-- BEGIN --
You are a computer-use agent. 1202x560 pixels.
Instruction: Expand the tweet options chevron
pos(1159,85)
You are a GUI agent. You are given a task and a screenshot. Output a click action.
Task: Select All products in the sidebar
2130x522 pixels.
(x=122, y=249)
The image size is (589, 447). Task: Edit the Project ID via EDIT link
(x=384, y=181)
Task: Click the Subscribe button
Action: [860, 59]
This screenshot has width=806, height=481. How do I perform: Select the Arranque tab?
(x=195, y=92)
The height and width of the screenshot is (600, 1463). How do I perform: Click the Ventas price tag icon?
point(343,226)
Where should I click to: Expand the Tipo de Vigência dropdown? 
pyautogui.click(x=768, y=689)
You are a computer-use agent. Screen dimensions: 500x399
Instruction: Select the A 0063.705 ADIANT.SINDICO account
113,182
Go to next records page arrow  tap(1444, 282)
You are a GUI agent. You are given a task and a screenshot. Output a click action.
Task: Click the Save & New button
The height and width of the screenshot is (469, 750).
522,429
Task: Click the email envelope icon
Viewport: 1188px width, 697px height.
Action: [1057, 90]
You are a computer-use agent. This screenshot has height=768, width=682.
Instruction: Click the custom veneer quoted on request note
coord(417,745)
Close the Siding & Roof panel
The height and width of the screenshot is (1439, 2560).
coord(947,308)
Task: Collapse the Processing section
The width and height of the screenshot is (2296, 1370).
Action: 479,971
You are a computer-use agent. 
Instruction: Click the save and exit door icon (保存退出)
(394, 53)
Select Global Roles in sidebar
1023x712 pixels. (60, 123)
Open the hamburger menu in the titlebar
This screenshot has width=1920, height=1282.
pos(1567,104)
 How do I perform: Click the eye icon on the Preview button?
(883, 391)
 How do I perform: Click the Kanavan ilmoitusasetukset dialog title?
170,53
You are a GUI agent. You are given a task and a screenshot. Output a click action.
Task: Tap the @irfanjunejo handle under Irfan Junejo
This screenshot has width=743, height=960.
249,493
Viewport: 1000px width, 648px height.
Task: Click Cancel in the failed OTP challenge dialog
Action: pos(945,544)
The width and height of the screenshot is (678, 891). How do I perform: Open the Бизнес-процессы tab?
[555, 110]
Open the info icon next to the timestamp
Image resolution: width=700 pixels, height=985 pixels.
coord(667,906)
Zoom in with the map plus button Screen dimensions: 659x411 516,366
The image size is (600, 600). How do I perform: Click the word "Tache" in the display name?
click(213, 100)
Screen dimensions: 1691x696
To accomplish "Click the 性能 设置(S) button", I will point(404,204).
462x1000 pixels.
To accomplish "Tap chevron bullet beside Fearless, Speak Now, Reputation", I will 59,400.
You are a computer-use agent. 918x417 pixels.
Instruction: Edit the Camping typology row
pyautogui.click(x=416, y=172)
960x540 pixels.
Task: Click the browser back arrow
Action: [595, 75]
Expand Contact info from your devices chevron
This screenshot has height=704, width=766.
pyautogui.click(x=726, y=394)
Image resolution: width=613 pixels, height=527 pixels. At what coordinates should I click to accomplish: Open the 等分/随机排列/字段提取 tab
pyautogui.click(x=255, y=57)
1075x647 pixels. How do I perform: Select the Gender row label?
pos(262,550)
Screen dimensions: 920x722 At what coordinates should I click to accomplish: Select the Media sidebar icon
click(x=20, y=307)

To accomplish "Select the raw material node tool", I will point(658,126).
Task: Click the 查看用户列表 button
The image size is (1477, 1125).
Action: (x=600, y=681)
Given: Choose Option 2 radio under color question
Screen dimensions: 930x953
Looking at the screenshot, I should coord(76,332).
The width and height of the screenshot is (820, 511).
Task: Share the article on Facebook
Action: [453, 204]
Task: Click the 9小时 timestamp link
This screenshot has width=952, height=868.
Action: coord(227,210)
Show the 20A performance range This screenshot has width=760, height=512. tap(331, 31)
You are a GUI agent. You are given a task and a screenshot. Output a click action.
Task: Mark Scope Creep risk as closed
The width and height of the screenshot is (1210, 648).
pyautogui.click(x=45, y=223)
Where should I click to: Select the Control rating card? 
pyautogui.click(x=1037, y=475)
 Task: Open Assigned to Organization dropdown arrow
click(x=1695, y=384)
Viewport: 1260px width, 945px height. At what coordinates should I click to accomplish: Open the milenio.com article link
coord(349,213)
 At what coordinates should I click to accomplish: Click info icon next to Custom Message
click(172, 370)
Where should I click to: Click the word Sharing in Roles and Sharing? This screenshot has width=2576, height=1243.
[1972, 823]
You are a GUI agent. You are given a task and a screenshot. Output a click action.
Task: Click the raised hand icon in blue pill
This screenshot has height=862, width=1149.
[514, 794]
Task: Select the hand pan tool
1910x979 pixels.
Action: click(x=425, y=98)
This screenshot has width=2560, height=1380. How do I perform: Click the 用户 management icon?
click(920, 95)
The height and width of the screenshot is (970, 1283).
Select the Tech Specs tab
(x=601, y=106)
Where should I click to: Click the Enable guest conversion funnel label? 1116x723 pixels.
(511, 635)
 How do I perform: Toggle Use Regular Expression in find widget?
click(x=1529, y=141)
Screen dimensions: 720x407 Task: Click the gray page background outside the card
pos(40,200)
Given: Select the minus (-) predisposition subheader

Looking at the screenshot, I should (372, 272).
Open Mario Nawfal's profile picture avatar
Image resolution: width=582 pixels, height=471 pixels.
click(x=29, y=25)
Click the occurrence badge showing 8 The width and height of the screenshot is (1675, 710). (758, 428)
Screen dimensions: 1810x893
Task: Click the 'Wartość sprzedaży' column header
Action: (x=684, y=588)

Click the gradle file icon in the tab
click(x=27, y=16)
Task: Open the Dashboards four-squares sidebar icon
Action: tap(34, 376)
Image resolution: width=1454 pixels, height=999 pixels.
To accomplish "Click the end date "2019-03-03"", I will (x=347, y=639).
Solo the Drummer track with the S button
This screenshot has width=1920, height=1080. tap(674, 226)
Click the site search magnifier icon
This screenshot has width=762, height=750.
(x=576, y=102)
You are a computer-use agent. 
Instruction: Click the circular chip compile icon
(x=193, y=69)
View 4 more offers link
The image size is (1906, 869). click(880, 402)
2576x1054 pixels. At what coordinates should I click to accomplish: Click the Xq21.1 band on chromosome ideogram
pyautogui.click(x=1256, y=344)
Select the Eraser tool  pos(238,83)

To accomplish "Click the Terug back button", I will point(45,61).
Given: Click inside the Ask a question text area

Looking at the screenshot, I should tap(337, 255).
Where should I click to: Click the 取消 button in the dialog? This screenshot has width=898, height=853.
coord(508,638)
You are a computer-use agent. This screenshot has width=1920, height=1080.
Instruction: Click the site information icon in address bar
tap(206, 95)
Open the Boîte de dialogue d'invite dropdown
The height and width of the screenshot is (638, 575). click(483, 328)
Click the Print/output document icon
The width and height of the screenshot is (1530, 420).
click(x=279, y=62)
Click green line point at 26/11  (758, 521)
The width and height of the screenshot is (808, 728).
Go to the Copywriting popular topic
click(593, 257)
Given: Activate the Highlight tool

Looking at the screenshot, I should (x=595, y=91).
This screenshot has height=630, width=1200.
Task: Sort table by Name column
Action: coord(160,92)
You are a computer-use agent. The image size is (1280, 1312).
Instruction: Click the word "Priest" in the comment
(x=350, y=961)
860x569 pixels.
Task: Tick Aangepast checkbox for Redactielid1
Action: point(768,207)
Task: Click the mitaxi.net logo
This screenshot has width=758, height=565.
-- END --
* **WORK INSTRUCTIONS**
Retype all of the records above line for line, with no changes.

* **CORRECT ANSWER**
You are a computer-use agent. 1202x560 pixels.
Instruction: Expand the tweet options chevron
pos(1159,85)
You are a GUI agent. You are given a task and a screenshot. Output a click action.
Task: Select All products in the sidebar
2130x522 pixels.
(x=122, y=249)
The image size is (589, 447). Task: Edit the Project ID via EDIT link
(x=384, y=181)
Task: Click the Subscribe button
Action: [860, 59]
This screenshot has width=806, height=481. How do I perform: Select the Arranque tab?
(x=195, y=92)
The height and width of the screenshot is (600, 1463). How do I perform: Click the Ventas price tag icon?
point(343,226)
Where should I click to: Expand the Tipo de Vigência dropdown? 
pyautogui.click(x=768, y=689)
You are a computer-use agent. Screen dimensions: 500x399
Instruction: Select the A 0063.705 ADIANT.SINDICO account
113,182
Go to next records page arrow  tap(1444, 282)
You are a GUI agent. You are given a task and a screenshot. Output a click action.
Task: Click the Save & New button
The height and width of the screenshot is (469, 750).
522,429
Task: Click the email envelope icon
Viewport: 1188px width, 697px height.
Action: [1057, 90]
You are a computer-use agent. This screenshot has height=768, width=682.
Instruction: Click the custom veneer quoted on request note
coord(417,745)
Close the Siding & Roof panel
The height and width of the screenshot is (1439, 2560).
coord(947,308)
Task: Collapse the Processing section
The width and height of the screenshot is (2296, 1370).
Action: 479,971
You are a computer-use agent. 
Instruction: Click the save and exit door icon (保存退出)
(394, 53)
Select Global Roles in sidebar
1023x712 pixels. (60, 123)
Open the hamburger menu in the titlebar
This screenshot has width=1920, height=1282.
pos(1567,104)
 How do I perform: Click the eye icon on the Preview button?
(883, 391)
 How do I perform: Click the Kanavan ilmoitusasetukset dialog title?
170,53
You are a GUI agent. You are given a task and a screenshot. Output a click action.
Task: Tap the @irfanjunejo handle under Irfan Junejo
This screenshot has width=743, height=960.
249,493
Viewport: 1000px width, 648px height.
Task: Click Cancel in the failed OTP challenge dialog
Action: pos(945,544)
The width and height of the screenshot is (678, 891). How do I perform: Open the Бизнес-процессы tab?
[555, 110]
Open the info icon next to the timestamp
Image resolution: width=700 pixels, height=985 pixels.
coord(667,906)
Zoom in with the map plus button Screen dimensions: 659x411 516,366
The image size is (600, 600). How do I perform: Click the word "Tache" in the display name?
click(213, 100)
Screen dimensions: 1691x696
To accomplish "Click the 性能 设置(S) button", I will point(404,204).
462x1000 pixels.
To accomplish "Tap chevron bullet beside Fearless, Speak Now, Reputation", I will 59,400.
You are a computer-use agent. 918x417 pixels.
Instruction: Edit the Camping typology row
pyautogui.click(x=416, y=172)
960x540 pixels.
Task: Click the browser back arrow
Action: [595, 75]
Expand Contact info from your devices chevron
This screenshot has height=704, width=766.
pyautogui.click(x=726, y=394)
Image resolution: width=613 pixels, height=527 pixels. At what coordinates should I click to accomplish: Open the 等分/随机排列/字段提取 tab
pyautogui.click(x=255, y=57)
1075x647 pixels. How do I perform: Select the Gender row label?
pos(262,550)
Screen dimensions: 920x722 At what coordinates should I click to accomplish: Select the Media sidebar icon
click(x=20, y=307)

To accomplish "Select the raw material node tool", I will point(658,126).
Task: Click the 查看用户列表 button
The image size is (1477, 1125).
Action: (x=600, y=681)
Given: Choose Option 2 radio under color question
Screen dimensions: 930x953
Looking at the screenshot, I should coord(76,332).
The width and height of the screenshot is (820, 511).
Task: Share the article on Facebook
Action: [453, 204]
Task: Click the 9小时 timestamp link
This screenshot has width=952, height=868.
Action: coord(227,210)
Show the 20A performance range This screenshot has width=760, height=512. tap(331, 31)
You are a GUI agent. You are given a task and a screenshot. Output a click action.
Task: Mark Scope Creep risk as closed
The width and height of the screenshot is (1210, 648).
pyautogui.click(x=45, y=223)
Where should I click to: Select the Control rating card? 
pyautogui.click(x=1037, y=475)
 Task: Open Assigned to Organization dropdown arrow
click(x=1695, y=384)
Viewport: 1260px width, 945px height. At what coordinates should I click to accomplish: Open the milenio.com article link
coord(349,213)
 At what coordinates should I click to accomplish: Click info icon next to Custom Message
click(172, 370)
Where should I click to: Click the word Sharing in Roles and Sharing? This screenshot has width=2576, height=1243.
[1972, 823]
You are a GUI agent. You are given a task and a screenshot. Output a click action.
Task: Click the raised hand icon in blue pill
This screenshot has height=862, width=1149.
[514, 794]
Task: Select the hand pan tool
1910x979 pixels.
Action: click(x=425, y=98)
This screenshot has width=2560, height=1380. How do I perform: Click the 用户 management icon?
click(920, 95)
The height and width of the screenshot is (970, 1283).
Select the Tech Specs tab
(x=601, y=106)
Where should I click to: Click the Enable guest conversion funnel label? 1116x723 pixels.
(511, 635)
 How do I perform: Toggle Use Regular Expression in find widget?
click(x=1529, y=141)
Screen dimensions: 720x407 Task: Click the gray page background outside the card
pos(40,200)
Given: Select the minus (-) predisposition subheader

Looking at the screenshot, I should (372, 272).
Open Mario Nawfal's profile picture avatar
Image resolution: width=582 pixels, height=471 pixels.
click(x=29, y=25)
Click the occurrence badge showing 8 The width and height of the screenshot is (1675, 710). (758, 428)
Screen dimensions: 1810x893
Task: Click the 'Wartość sprzedaży' column header
Action: (x=684, y=588)

Click the gradle file icon in the tab
click(x=27, y=16)
Task: Open the Dashboards four-squares sidebar icon
Action: tap(34, 376)
Image resolution: width=1454 pixels, height=999 pixels.
To accomplish "Click the end date "2019-03-03"", I will (x=347, y=639).
Solo the Drummer track with the S button
This screenshot has width=1920, height=1080. tap(674, 226)
Click the site search magnifier icon
This screenshot has width=762, height=750.
(x=576, y=102)
You are a computer-use agent. 
Instruction: Click the circular chip compile icon
(x=193, y=69)
View 4 more offers link
The image size is (1906, 869). click(880, 402)
2576x1054 pixels. At what coordinates should I click to accomplish: Click the Xq21.1 band on chromosome ideogram
pyautogui.click(x=1256, y=344)
Select the Eraser tool  pos(238,83)

To accomplish "Click the Terug back button", I will point(45,61).
Given: Click inside the Ask a question text area

Looking at the screenshot, I should tap(337, 255).
Where should I click to: Click the 取消 button in the dialog? This screenshot has width=898, height=853.
coord(508,638)
You are a computer-use agent. This screenshot has width=1920, height=1080.
Instruction: Click the site information icon in address bar
tap(206, 95)
Open the Boîte de dialogue d'invite dropdown
The height and width of the screenshot is (638, 575). click(483, 328)
Click the Print/output document icon
The width and height of the screenshot is (1530, 420).
click(x=279, y=62)
Click green line point at 26/11  (758, 521)
The width and height of the screenshot is (808, 728).
Go to the Copywriting popular topic
click(593, 257)
Given: Activate the Highlight tool

Looking at the screenshot, I should (x=595, y=91).
This screenshot has height=630, width=1200.
Task: Sort table by Name column
Action: coord(160,92)
You are a computer-use agent. The image size is (1280, 1312).
Instruction: Click the word "Priest" in the comment
(x=350, y=961)
860x569 pixels.
Task: Tick Aangepast checkbox for Redactielid1
Action: point(768,207)
Task: Click the mitaxi.net logo
This screenshot has width=758, height=565.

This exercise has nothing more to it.